Seperti yang disinggung sebelumnya, bank sentral melakukan kebijakan ekspansi untuk menghadapi pandemi dan merangsang ekonomi. Kini setelah pandemi mulai terkendali dan ekonomi bersemi kembali, mulai ada omongan kebijakan yang ultra-longgar akan diketatkan.
Termasuk di bank sentral AS. Beberapa pejabat teras The Fed mulai membuka wacana soal pengetatan. Randal Quarles, Kepala Dewan Stabilitas Keuangan Bank Sentral AS (The Federal Reserve/The Fed), mengungkapkan bukan tidak mungkin wacana pengetatan mulai dibuka dalam beberapa bulan ke depan.
"Kita perlu bersabar. Jika perkiraan saya bahwa seputar pertumbuhan ekonomi, penciptaan lapangan kerja, dan inflasi mulai terbukti, bahkan semakin kuat, maka menjadi penting bagi kami untuk mulai mendiskusikan tentang penyesuaian besaran pembelian aset dalam rapat-rapat selanjutnya," papar Quarles, sebagaimana diwartakan Reuters.
Patrick Harker, Presiden The Fed Philadelphia, menyatakan bahwa suku bunga acuan mungkin masih akan bertahan rendah dalam waktu yang cukup lama. Namun soal penggelontoran likuiditas atau quantitative easing, mungkin sudah saatnya mulai dikurangi.
"Kami berencana untuk mempertahankan Federal Funds Rate tetap rendah untuk jangka waktu lama. Namun mungkin sudah saatnya untuk setidaknya berpikir mengenai pengurangan pembelian surat berharga yang sekarang bernilai US$ 120 miliar per bulan," ungkap Harker, juga dikutip dari Reuters.
Pandemi belum sepenuhnya usai, dan dalam waktu tidak lama lagi mungkin masalah baru bakal hadir. Namanya adalah taper tantrum. Pengetatan kebijakan moneter di AS yang kemudian mempengaruhi seluruh dunia.

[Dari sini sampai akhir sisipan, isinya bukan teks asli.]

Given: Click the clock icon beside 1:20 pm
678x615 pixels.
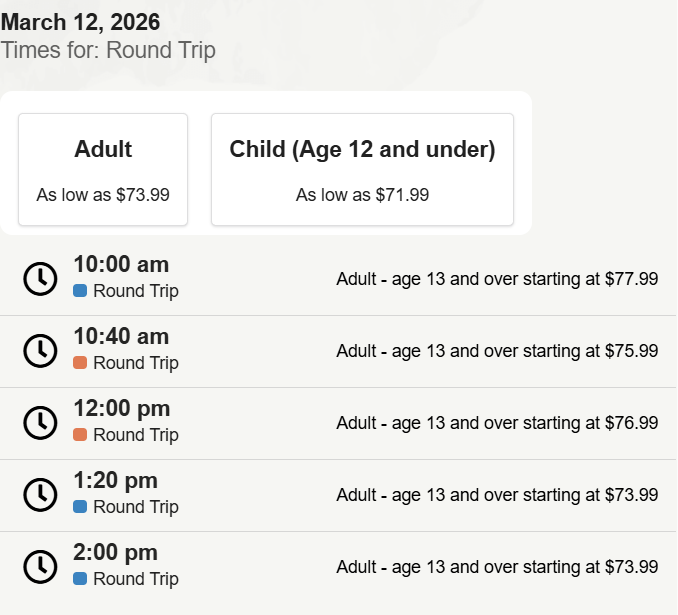Looking at the screenshot, I should point(40,495).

Taper tantrum kali terakhir terjadi pada 2013-2015. Saat itu, ekonomi AS yang mulai pulih dari krisis akibat sub-prime mortgage membuat The Fed membuka wacana untuk mulai melakukan pengetatan (tapering off).

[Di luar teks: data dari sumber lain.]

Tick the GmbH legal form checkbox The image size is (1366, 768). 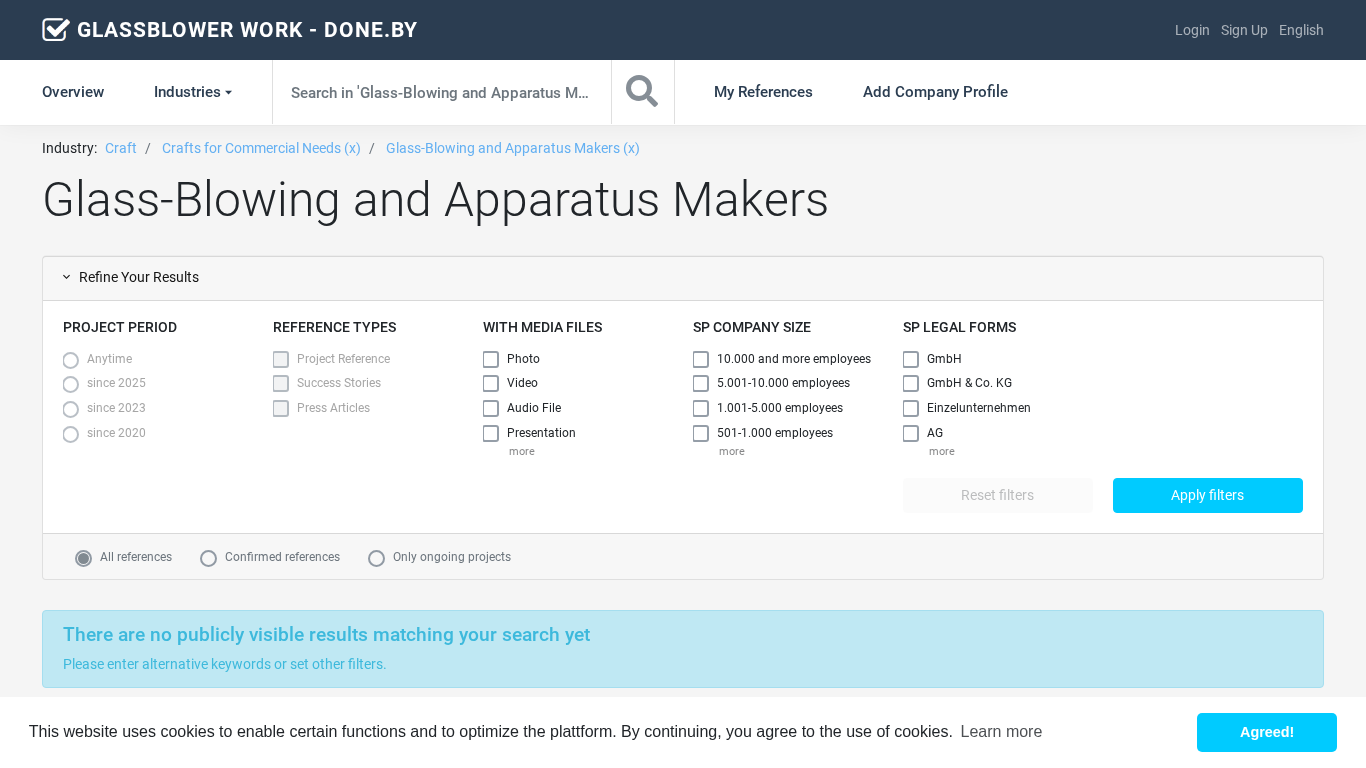pos(911,359)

Baru sebatas wacana saja dunia sudah kalang-kabut. Arus modal berbondong-bondong menyerbu pasar keuangan AS, karena ada harapan cuan dari kenaikan suku bunga. Akibatnya, dolar AS menguat luar biasa dan mata uang dunia anjlok.
Dollar Index, yang mengukur posisi greenback di hadapan enam mata uang utama dunia, melesat 13,57% secara point-to-point pada awal 2013 hingga akhir 2015. Akibatnya, rupiah melemah 47,37% dalam periode tersebut. Rupiah yang awalnya masih di bawah Rp 10.000/US$ terdepresiasi hingga ke atas Rp 14.000/US$.
![]() |
Besarnya dampak taper tantrum ke Indonesia membuat para pengambil kebijakan mulai waspada. Presiden Joko Widodo (Jokowi), Menteri Keuangan Sri Mulyani Indrawati, hingga Gubernur Bank Indonesia (BI) Perry Warjiyo mulai bicara soal ancaman taper tantrum.
"Tahun depan, kami memperhitungkan kemungkinan-kemungkinan bahwa The Fed akan mulai mengubah kebijakan moneternya. Mulai mengurangi intervensi likuiditas bahkan melakukan lakukan pengetatan dan kenaikan suku bunga," kata Perry.
"Inflasi di akan jadi penentu stance monetary policy tahun ini dan tahun depan," tambah Sri Mulyani.
Kalau melihat data ekonomi AS yang kinclong dan para pejabat The Fed yang mulai membuka wacana soal pengetatan, maka kecemasan Perry dan Sri Mulyani itu adalah ancaman yang sangat nyata. Indonesia tidak boleh lengah, harus selalu waspada.